İlk tepkilere bakılırsa durum çok da parlak değil.

Yani kısır bir döngüdeymişiz gibi.

Aşılama artıyor, salgın yavaşlıyor. Ekonomilerde çarklar dönmeye başlıyor, normalleşiyoruz derken yeni varyant ortaya çıkıyor ve o varyantla yeniden başa dönüyoruz.

Bitmeyen bir kabus gibi!

Bu bitmeyen kabusun Türkiye’deki gelişmelere etkisi de bu kez oldukça farklı olabilir. 15 Aralık’ta yapılacak ABD Merkez Bankası’nın Aralık ayı toplantısında parasal genişlemenin daha hızlı sona ermesi kararı çıkması ihtimali belirmişti.
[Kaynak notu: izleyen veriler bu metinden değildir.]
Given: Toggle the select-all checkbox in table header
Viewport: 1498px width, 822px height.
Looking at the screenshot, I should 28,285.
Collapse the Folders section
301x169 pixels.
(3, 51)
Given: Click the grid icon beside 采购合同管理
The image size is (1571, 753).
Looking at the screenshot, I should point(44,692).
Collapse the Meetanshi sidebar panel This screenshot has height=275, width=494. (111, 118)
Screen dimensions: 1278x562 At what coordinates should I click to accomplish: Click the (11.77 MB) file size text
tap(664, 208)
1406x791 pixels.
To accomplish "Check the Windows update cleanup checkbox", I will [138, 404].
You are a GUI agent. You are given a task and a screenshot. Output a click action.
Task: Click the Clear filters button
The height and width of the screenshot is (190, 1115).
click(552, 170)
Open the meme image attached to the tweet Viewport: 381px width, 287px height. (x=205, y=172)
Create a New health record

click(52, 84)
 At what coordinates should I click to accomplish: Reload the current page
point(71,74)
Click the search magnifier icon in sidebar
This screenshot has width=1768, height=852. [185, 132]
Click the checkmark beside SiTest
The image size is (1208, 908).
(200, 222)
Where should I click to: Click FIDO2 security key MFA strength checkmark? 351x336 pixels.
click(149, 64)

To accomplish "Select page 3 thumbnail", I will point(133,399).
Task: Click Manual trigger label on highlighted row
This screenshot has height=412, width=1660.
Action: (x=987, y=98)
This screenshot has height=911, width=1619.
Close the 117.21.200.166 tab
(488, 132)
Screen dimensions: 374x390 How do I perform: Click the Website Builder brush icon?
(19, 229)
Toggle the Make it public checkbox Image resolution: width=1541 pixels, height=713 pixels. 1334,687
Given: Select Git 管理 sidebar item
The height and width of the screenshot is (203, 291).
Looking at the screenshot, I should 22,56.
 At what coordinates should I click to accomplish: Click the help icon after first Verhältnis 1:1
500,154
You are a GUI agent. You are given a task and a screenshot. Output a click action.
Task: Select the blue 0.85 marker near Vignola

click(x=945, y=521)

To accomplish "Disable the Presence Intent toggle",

Kasım ayında aylık tahvil alımını 120 milyar dolardan 105 milyar dolara düşüren ABD’nin Aralık ayında enflasyona bağlı olarak piyasaya verdiği parayı 105 milyar Dolardan 75-90 milyar Dolar aralığına çekmesi söz konusu idi.

Toplantıya kadar virüsün bu varyantının etkili olacağına ilişkin beklentiler haklı çıkarsa bu toplantıda FED’in kararını değiştirmesi ve parasal genişlemeyi 105 milyar Dolar seviyesinde tutması oldukça muhtemel.

Bu tarafıyla FED piyasaya para vermeye devam edecek, Türk Lirası üzerindeki dış baskı azalır demek mümkün.

Ama maalesef ki durum pek o kadar basit değil.

Varyant etkisi ile risk iştahı düşer ve FED›ten bağımsız olarak yatırımcılar “güvenli liman” olarak tanımladıkları ülkelere ya da altın gibi yatırım araçlarına yönelebilirler. Bu da Türk Lirası üzerinde ekstra bir baskı yaratabilir.

Diğer yandan hükümetin ihracata dayalı olduğunu söylediği stratejisi de AB ve ABD’deki salgındaki artış hızı, artan tedbirler ve düşen talebe bağlı olarak istediklerini vermeyebilir.

Unutmayalım ki TL’deki değer kaybına bağlı ihracat artışı ancak yurtdışı pazarlardaki talebin belirli bir seviyede olması ile mümkün. Salgın etkisini arttırırsa malları yok pahasına satmaya kalksalar dahi istenen miktarda satış gerçekleşmeyebilir.

Elbette tüm bu yazdıklarım riskler. Haftalar önce de birebir bu risklerin dikkate alınması gerektiğini yazmıştım.

O zaman da şunu söylemiştim.

Ülkeyi yöneten, ekonomiyi yönetenlerin planlarını yaparken dikkate alması gereken bir virüs ve FED riski var.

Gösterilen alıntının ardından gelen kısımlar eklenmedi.